Countries within the Western sphere of influence sure. Just look at how the US got that BTC-E Russian on holiday in Greece. But consider the fact that some countries have more to gain by destroying US financial hegemony than they stand to lose by their own citizens petty crime. Russia makes bitcoin completely unregulated. So you try to contain the problem by blocking Ruble/USD exchange. Then China follows Russia's lead. Now you contain the problem by blocking RMB/USD exchange? Pretty soon you've locked so much of the world out that really all you've done is lock yourself in.

In the near future there will be so many leaks that the US and the West in general doesn't have enough fingers to plug every hole.

>aren’t going to touch tainted bitcoins

Monero

1 comments

> But its trivial to manage several separate financial persona's (wallets) and generally amortize yourself against losing/revealing everything.
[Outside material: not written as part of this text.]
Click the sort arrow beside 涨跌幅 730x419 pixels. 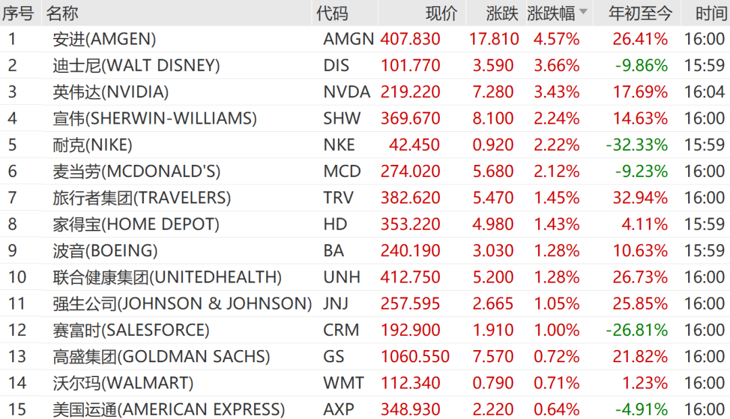tap(583, 11)
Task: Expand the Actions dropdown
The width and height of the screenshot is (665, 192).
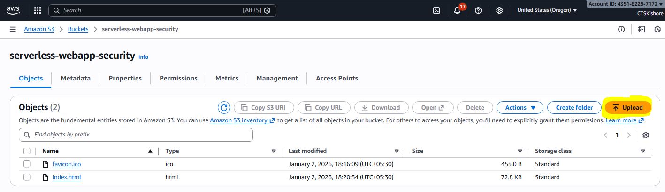Action: tap(520, 108)
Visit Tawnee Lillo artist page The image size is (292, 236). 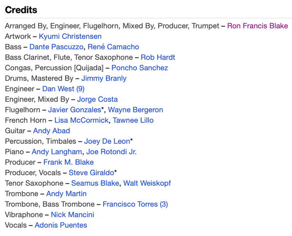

How does money enter or leave those accounts? If you started with real money, converting it into Bitcoin leaves a paper trail and it’s on you to show where it went for any non-trivial amount.

If you received Bitcoin, attempting to spend it has the same problem – if you didn’t disclose it, that alone has hefty penalties.

The other point to remember is that everything people describe looks really bad if there’s any hint to clue an investigator in. Most people are going to have some slip and this will all be used as proof of intent.